Users of SE can reasonably say, "Okay, I suppose it's a good thing there's stacks where people can ask ignorant sexist or ableist questions, and get correction. But those questions need to not be spackled all over the rest of this place, so the rest of us can use the tech part of the site in peace, and also so people don't get the impression this place is cool with sexism or ableism."
The criticism here, as best I can tell, was not "those questions shouldn't have been on IPS". As you say, those are reasonable questions for IPS. But they are not reasonable questions to have popping up on the tech sites. And people have mentioned this problem before. It's not like SE's management hadn't been warned this was a problem.

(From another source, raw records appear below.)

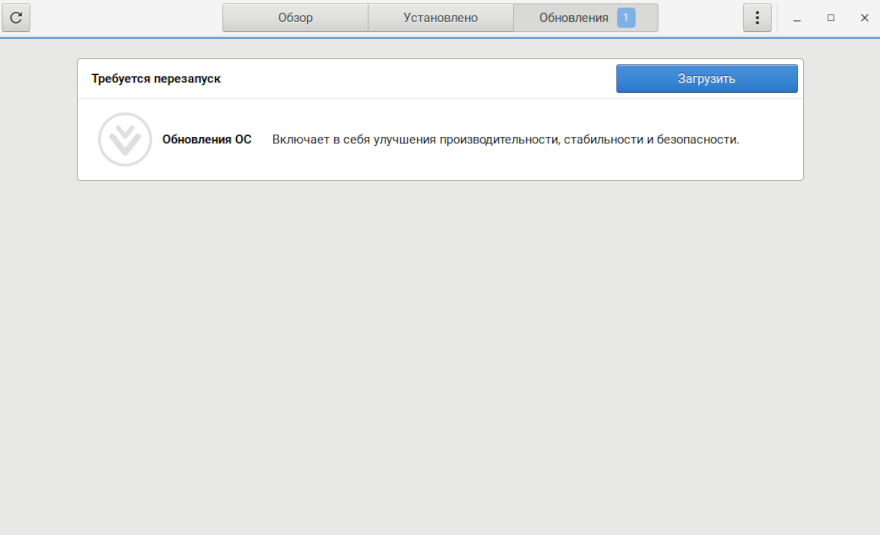
Task: Close the software center window
Action: [864, 18]
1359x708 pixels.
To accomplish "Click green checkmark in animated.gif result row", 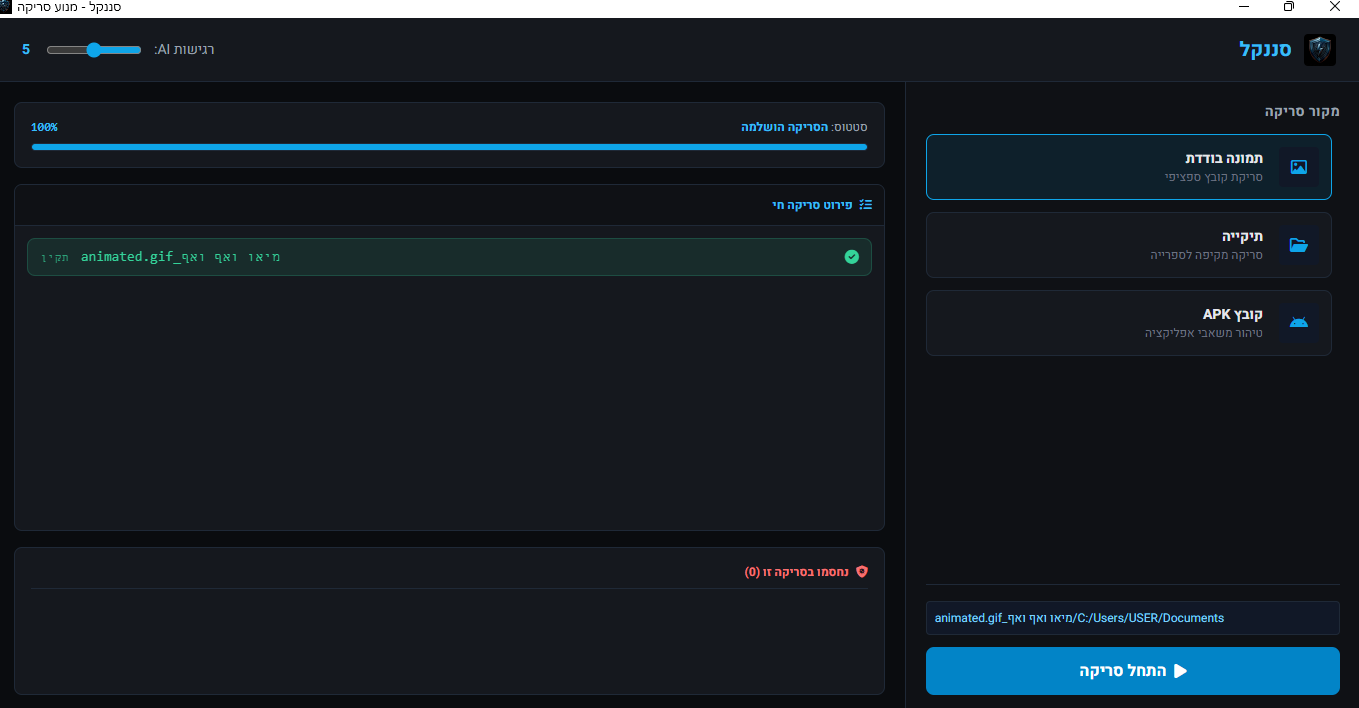I will 851,257.
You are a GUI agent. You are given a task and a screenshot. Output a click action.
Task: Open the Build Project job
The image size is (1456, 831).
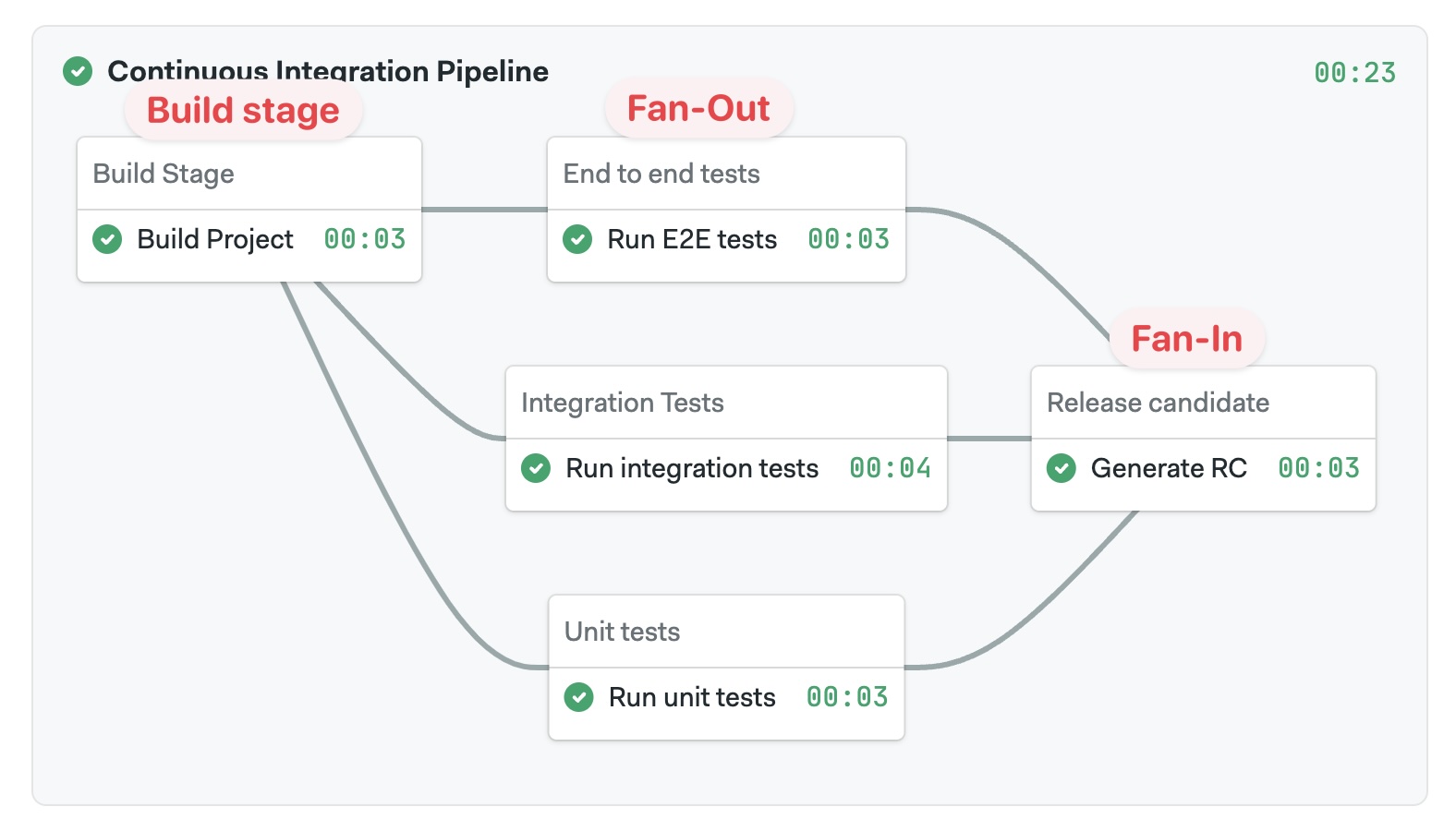click(215, 239)
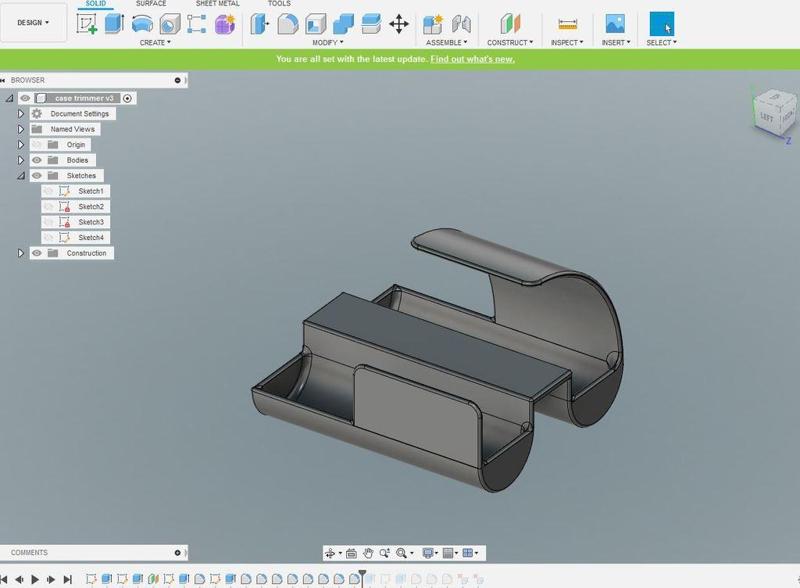
Task: Open the DESIGN workspace dropdown
Action: click(33, 22)
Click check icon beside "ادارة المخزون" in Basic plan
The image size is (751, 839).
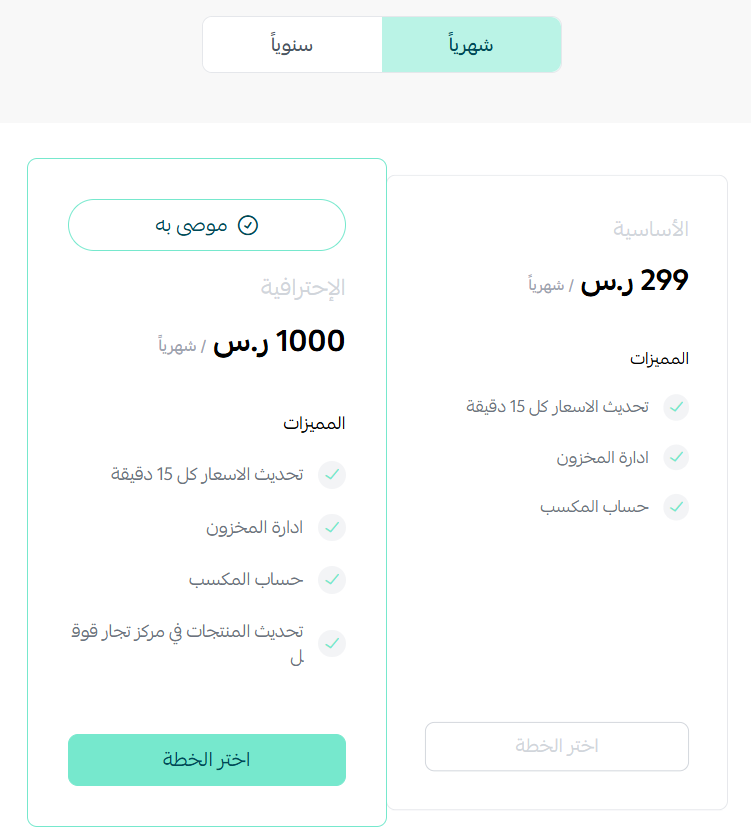[x=677, y=457]
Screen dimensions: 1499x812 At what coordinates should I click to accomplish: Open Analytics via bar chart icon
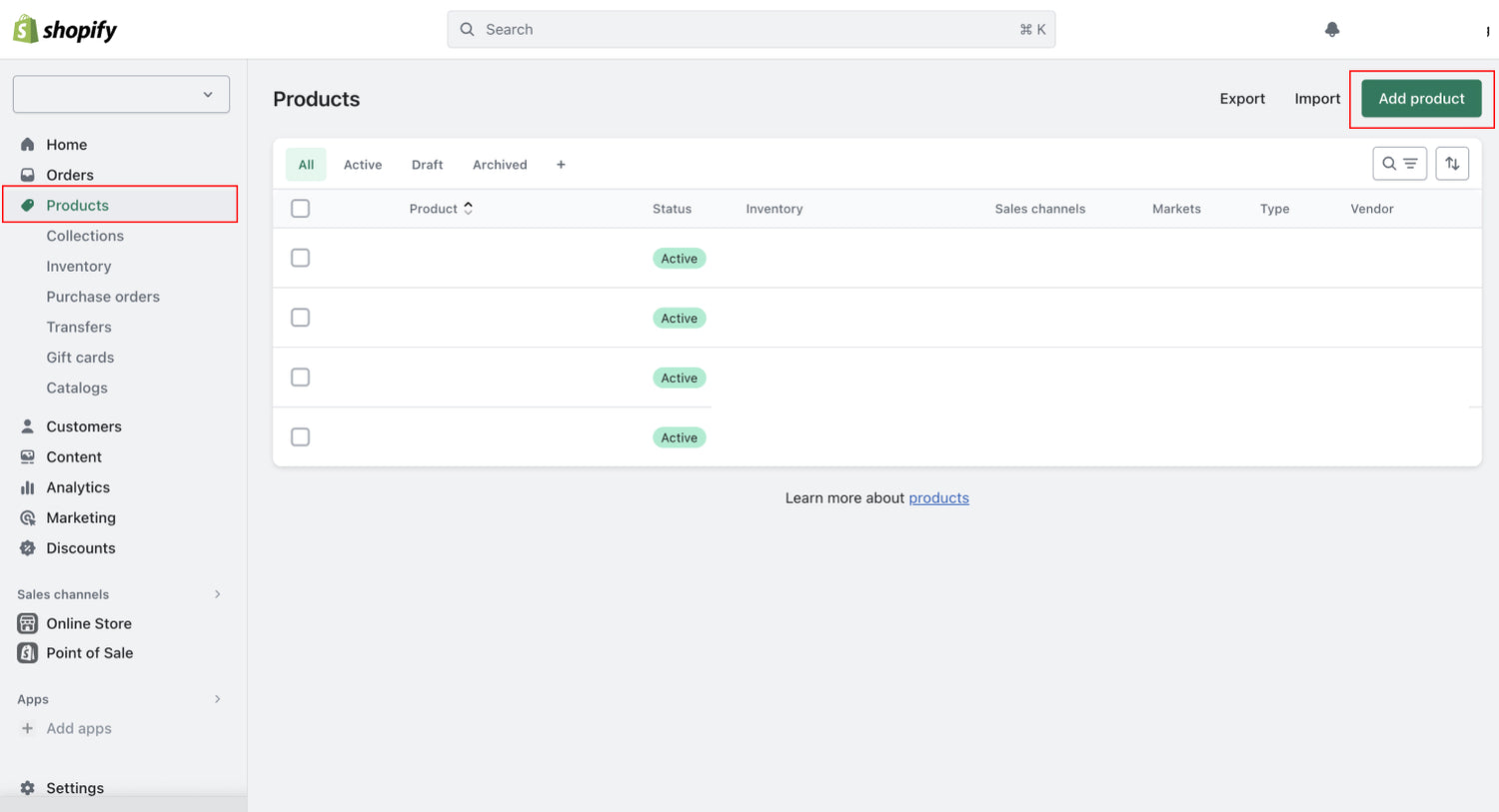(x=28, y=487)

The criticism here is of SE's management's negligence in not dealing with the problem of the hot questions box. The problem is their (apparently) not taking the problem seriously when it was just their own users trying to warn them about it. Something that's particularly infuriating in light of their previous declarations that they are going to try to do things to make the site more welcoming of and tolerant of minorities.
SE failed to deal with a problem it had been told about – my cynical suspicion is because "controversy sells" – and when people had brought it to their attention in public, other SE users minimized, patronized, and generally denied there was a problem. So it's not a surprise that a frustrated user might post to Twitter, "Look, there it goes, doing that thing again that I've complained about."
I would offer as evidence of my reading of events the response of SE's employees.
If SE's employees believed, as you think they do/did, that there was something wrong with those questions being on IPS, then they could/would have edited or closed those questions. They could have "punished" (as you have it) the questions. They didn't, did they? But they understood that was not what was wrong, and not what the complaint was about. The problem was having those questions in the hot questions box, so they removed them.
This wasn't punishing IPS. This was hastily fixing something they let go until it became a public scandal.